Sometime in the mid of the nineteenth century, the son of a cattle merchant from Bavaria migrated to the United States of America and settled in Alabama. He opened up a dry goods store and was joined by his brother a few years later. The firm named as ‘Lehmann Brothers’ started focusing on trading commodities, especially cotton, owing to its high value at that time. With time, the company moved to the Manhattan in New York City and expanded into financial advisory and services. In over a century and a half, it survived two world wars and the great depression to morph into one of the most powerful and admired global financial services firm and by mid of 2008, it had with its 28,600 employees and net revenues of 19.2 Billions US dollars, become one of the most sought after wall street firm for management graduates all over the world. With the boom in the US housing market, Lehmann bet a disproportionate(in hindsight) part of its future on mortage(loans) back securities, which saw surging profits and million dollar bonuses for its executives. For employees and investors alike, it seemed to be a never ending party.

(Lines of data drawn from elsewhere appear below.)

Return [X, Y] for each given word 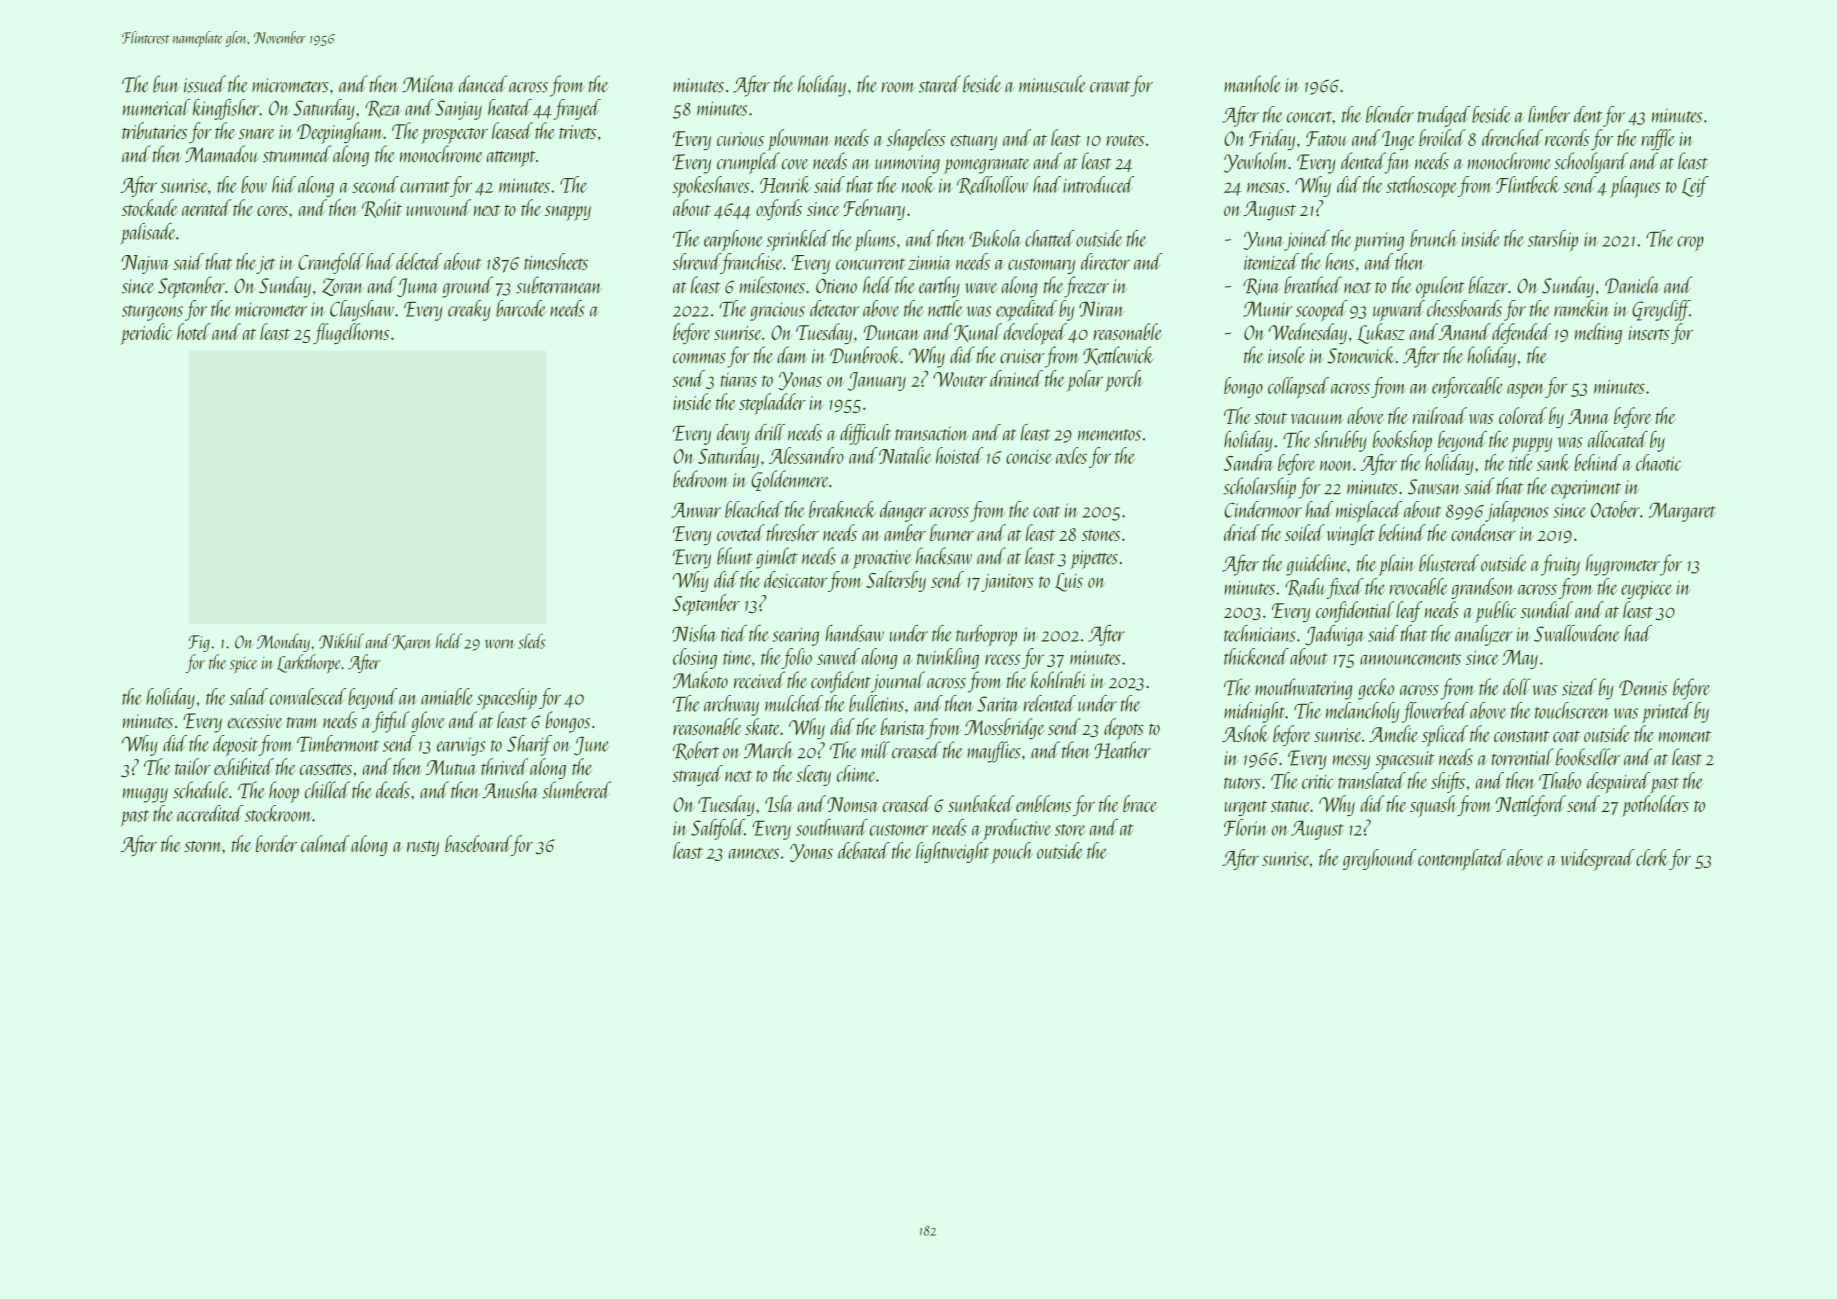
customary [1041, 266]
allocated [1618, 439]
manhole [1252, 84]
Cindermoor [1263, 509]
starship [1553, 240]
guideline [1316, 565]
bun [166, 84]
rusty [423, 848]
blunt [734, 556]
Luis [1069, 582]
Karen [412, 642]
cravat [1110, 87]
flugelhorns [351, 333]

Like Lehmann, its smaller sized competitor, Bear Stearns too found itself amidst a gold mine. The erstwhile fifth largest securities firm in the United States, with an illustrious and enviable legacy of continuous quarter on quarter growth since forever, saw its revenues and profits soar more than ever, making Jimmy Cayne, its chief executive a very rich man on paper, with his personal worth surpassing 1.6 billion US dollars. This prompted Bear to invest more and more of its assets into mortgage backed securities that financed the US housing market, moving away from its traditional but less lucrative wealth management and global clearing services.
Between May and September 2008, the party ended and jump started the financial crisis in the United States, which would soon become a global crisis, setting off the worst economic recession in over seventy years. The stock of Bear, which in its prime reached 172.69 dollars a share got battered in a matter of weeks and though Bear ultimately survived, having been bought over by JP Morgan, made Cayne a much poorer man. Lehmann suffered a much crueler fate and just collapsed into bankruptcy, sending shivers in global financial markets. Investments banks, the darlings of Wall Street and the home of fat salaried bankers, would never be the same again, if not all perish in the aftermath.
The financial crisis and the ensuing recession had, as we know, larger implications than the collapse of investment banks, like Lehmann and Bear Stearns. More banks collapsed, credit tightened, small businesses found it difficult to procure loans, consumer demand retracted, and corporations both big and small saw their profits dip, millions lost their homes and many more across the world lost jobs. It was a vicious circle and dark clouds enveloped the world economy that was looking quite rosy just a few months ago. It may well be argued that this was not due to a few companies like Lehmann and Bear going berserk, but reflective of a larger systemic problem and that they were merely the poster boys of greed that became the whipping boys.
Why did this happen? Are we witnessing the end of capitalism, the capitalism of greed, the capitalism of profligacy, the capitalism of individual good? Probably not. However, there are some important lessons to learn from what is now accepted as reckless behavior by big names of the financial world.
#1: The world is more global than we ever imagined and globalization and free trade is probably not the only answer. In a world so tightly connected, a subprime crisis in the US, an energy crisis in the Middle East, a manufacturing crisis in China or even a sovereign debt crisis in small European countries can cause catastrophic impact on the global economy as a whole. It may be prudent to strike a balance between the local economy and global economy and not tilt too much one way or the other.
#2: Regulations are not always bad. With the benefit of hindsight, it can be said that appropriate regulation of behavior could have averted the crisis or atleast minimized the impact. The investment banks bought loans from banks using sophisticated financial instruments and made the business of loans very attractive for banks. Banks, in their eagerness to lend, relaxed guidelines to potential homeowners. Ordinary people took loans that they could not afford. In the end, the homeowners could not pay the loans and lost their homes, banks had a lot of bad loans on their balance sheet, which crippled them and investment banks suddenly saw their golden goose go kaput. It was a bubble, which could have been avoided had it been for better regulation, if only the rules for lending were more reasonable and incentive for reckless behavior was controlled.
#3: As with most recessions, it has now become clear with the imminent recovery, that banks, companies, and individuals with strong financial foundations have become much stronger. The well behaved banks have become bigger, fundamentally stronger companies are growing at faster rates and individuals with rainy day savings are getting the house they want at bargain prices.